Thursday, May 24, 2018

‘Solo: A Star Wars Story’

Grade: 2 and a half stars (out of 4)

Rating: PG-13 for sequences of sci-fi action/violence

Running time: 2:15


AP Film Writer

If there’s one takeaway from “Solo: A Star Wars Story,” it’s that our favorite scoundrel had been through a lot before he ever met up with Luke, Obi-Wan and Leia.
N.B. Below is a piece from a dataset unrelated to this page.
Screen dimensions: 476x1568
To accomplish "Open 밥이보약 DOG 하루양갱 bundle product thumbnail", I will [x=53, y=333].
Sure, he’d talked up his Kessel Run time and out-maneuvering Imperial ships, but this film contains at least three epic set-pieces, involving a job atop a high-speed train careening around a snowy mountain, a fiery space showdown with a squid-like super monster and an explosion-filled shootout, that are so spectacular that they have the effect of making what Han ends up going through in “Episode IV” and beyond seem suspiciously tame by comparison. Bigger, louder, and more, more, more seem to be the guiding principles of the film and while on their own they might make a pleasurable romp, it’s dubious as to whether or not these pre-Skywalker adventures have really added anything of value to the character. There’s an argument to be made that it might even undermine his hero’s arc in the first film.

It’s the overriding issue with “Solo: A Star Wars Story,” which had baggage from the get-go. Unlike a character from a book or a play, Han Solo didn’t exist outside of Harrison Ford, and the two are now linked by more than 40 years of goodwill and nostalgia. Although no character is so precious that they can’t break from the actor who made them memorable – even Indiana Jones had two younger versions of himself – it’s still not an enviable position to be in. You’re at a disadvantage before you start.
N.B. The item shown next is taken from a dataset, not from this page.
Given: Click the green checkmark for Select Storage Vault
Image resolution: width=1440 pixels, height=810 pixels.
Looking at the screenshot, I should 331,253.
The man who took the job, Alden Ehrenreich, does not look or sound like Ford, and it’s difficult to adjust at the beginning. You can’t help but scrutinize every gesture, every smirk, every aside as you try to get used to him. Eventually you do, and the talented Ehrenreich wins you over with his execution, capturing Han’s spirit, his sarcasm, egotism and charm with apparent ease.

Co-written by Star Wars royalty Lawrence Kasdan and his son Jonathan Kasdan, “Solo: A Star Wars Story” introduces Han on his home planet of Corellia, where he serves under a local mob boss and dreams of fleeing, becoming a pilot and owning a ship.

The early scenes are incredibly dark, literally. Shot by cinematographer Bradford Young, it’s an interesting aesthetic choice, likely meant to lend a vintage vibe, but also distracting as though you’re watching a worn VHS copy of “Episode IV,” where faces are only clear in extreme close-up and even then it’s still through a thick layer of fog and gauze (it clears up eventually).

“Solo” is a straightforward piece of pulpy entertainment with some very agreeable performances from Ehrenreich and Donald Glover, who seems to be having the most fun of all the actors in playing up Lando’s suave demeanor, and fun classic Western flourishes, despite the excessively big action sequences.